The stack in an LR parser is a lot like the C stack.

When you reach the end of a production, you return, popping the stack—much like how returning from a C function pops its stack frame. Of course, in C, the return address is on the stack; whereas in an LR parser, you instead use the corresponding stack value to look up the next state in a goto table... rather like returning to a switch statement.

Like the C stack, the LR stack is heterogenous. A typical stack data structure contains elements that are all the same type. While you can certainly write an LR parser where the stack is just a stack of grammar symbols, you can also assign a different type to every terminal and nonterminal in your grammar, even types of different sizes, and the whole scheme still works. In fact, real parsers do use the LR stack to store partially built parse trees, although I don’t know that they support nonterminals of many different types. They probably should.

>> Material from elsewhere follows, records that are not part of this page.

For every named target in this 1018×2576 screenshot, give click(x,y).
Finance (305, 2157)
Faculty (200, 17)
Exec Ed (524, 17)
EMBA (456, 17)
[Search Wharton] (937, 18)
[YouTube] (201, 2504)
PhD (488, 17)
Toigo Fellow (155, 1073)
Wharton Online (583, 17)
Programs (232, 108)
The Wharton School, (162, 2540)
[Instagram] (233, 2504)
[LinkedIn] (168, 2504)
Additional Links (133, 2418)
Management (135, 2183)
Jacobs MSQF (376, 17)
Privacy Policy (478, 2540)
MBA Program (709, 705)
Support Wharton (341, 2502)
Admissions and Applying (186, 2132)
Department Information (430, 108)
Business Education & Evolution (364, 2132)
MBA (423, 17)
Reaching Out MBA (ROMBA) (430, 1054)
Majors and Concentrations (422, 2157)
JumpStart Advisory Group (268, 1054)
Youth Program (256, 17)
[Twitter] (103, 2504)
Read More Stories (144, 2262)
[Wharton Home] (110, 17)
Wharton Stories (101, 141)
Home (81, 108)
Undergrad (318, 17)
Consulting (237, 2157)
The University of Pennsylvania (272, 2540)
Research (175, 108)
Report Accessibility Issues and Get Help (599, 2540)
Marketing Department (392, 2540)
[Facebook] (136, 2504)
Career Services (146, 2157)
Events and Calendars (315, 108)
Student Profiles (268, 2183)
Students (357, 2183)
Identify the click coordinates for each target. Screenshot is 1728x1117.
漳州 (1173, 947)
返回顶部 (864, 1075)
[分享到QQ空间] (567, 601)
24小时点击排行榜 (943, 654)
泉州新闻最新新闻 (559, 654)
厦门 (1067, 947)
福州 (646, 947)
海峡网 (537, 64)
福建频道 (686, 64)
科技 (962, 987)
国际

I think of each state in an LR parser as a quantum superposition of possible parses of the input so far. The next token might rule out some of these possibilities, fully or partially collapsing the waveform. What makes it LR is that at any given point, all the possible parses happen to assign exactly the same types to everything on the stack, by construction. I imagine a plain old C program (maybe a recursive descent parser) throwing up its hands and saying, “well, it's not clear which branch to take, we’d better just take them all” and splitting off half a dozen universes. The situation remains miraculously executable on normal hardware, because of this curious stack discipline: all the possible universes end up doing exactly the same thing with the same data at each step.

LR parsers, and automata generally, feel like debuggers to me. It’s hard to put my finger on it: something about the notion of “stepping”, and considering all the program code and state as mere data. The table generation algorithm is abstract interpretation of… something; but again, I’m not sure what. An Earley parser, maybe? The grammar itself, somehow considered as a program?